* What is required
Reproduce all records below exactly.

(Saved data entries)
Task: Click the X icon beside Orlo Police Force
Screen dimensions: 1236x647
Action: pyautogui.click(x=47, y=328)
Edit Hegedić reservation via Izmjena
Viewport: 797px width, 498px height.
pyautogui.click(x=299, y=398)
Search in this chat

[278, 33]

* Response box
Task: Click the X icon beside Orlo Police Force
Screen dimensions: 1236x647
Action: pyautogui.click(x=47, y=328)
Edit Hegedić reservation via Izmjena
Viewport: 797px width, 498px height.
pyautogui.click(x=299, y=398)
Search in this chat

[278, 33]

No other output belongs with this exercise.